▶ **Aim of the exercise**
Could you repeat the records below exactly as written?

*** Exercise inputs ***

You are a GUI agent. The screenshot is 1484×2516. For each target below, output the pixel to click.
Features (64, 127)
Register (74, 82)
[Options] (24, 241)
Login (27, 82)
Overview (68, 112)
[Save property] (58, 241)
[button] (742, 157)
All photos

***

▶ **Result of the exercise**
You are a GUI agent. The screenshot is 1484×2516. For each target below, output the pixel to click.
Features (64, 127)
Register (74, 82)
[Options] (24, 241)
Login (27, 82)
Overview (68, 112)
[Save property] (58, 241)
[button] (742, 157)
All photos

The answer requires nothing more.